Oxtails (about 800 grams or 2 oxtails each) Diced onions and chopped garlic Salt and pepper Sugar 1 bottle apple cider 300ml chicken stock Cooking oil 2 canned tomato sauce 2 bay leaves 1 rosemary 10 baby carrots 10 button mushrooms 2 celery sticks Penne (any pasta you like)
Method
1. Heat up oven to 180 degree Celsius. 2. Use kitchen towel to pat dry oxtails. Add salt and pepper to oxtails. Be generous. Leave aside 3. Pour out tomato sauce, add pinch of salt and sugar. Put in bay leaves and rosemary into sauce.

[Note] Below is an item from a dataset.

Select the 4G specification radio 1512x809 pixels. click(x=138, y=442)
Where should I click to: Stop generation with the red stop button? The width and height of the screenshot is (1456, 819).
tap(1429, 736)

Leave aside. Chop baby carrots, button mushrooms and celery sticks into bite size. Leave aside. 4. Turn up heat to medium on oven proof deep dish or pot and add oil. When oil is smoking, put in oxtails. Sear on all sides until brown (about 1 minute each side). Remove from pot. 5. Reduce heat to low and add in onions and garlic and stir fry. When onions and garlic are browned, put back in oxtails. Add in tomato sauce (with rosemary and bay leaves) and apple cider and baby carrots, button mushrooms and celery. Top up with chicken stock to make sure the liquid covers the top of oxtails 6. Put dish into oven and cook for 3.5 to 4 hours. 7. When oxtail is ready, set aside and keep warm. Cook penne over salted boiling water till al dente (about 8 minutes) 8. Serve and you are ready to go. Bon appetite!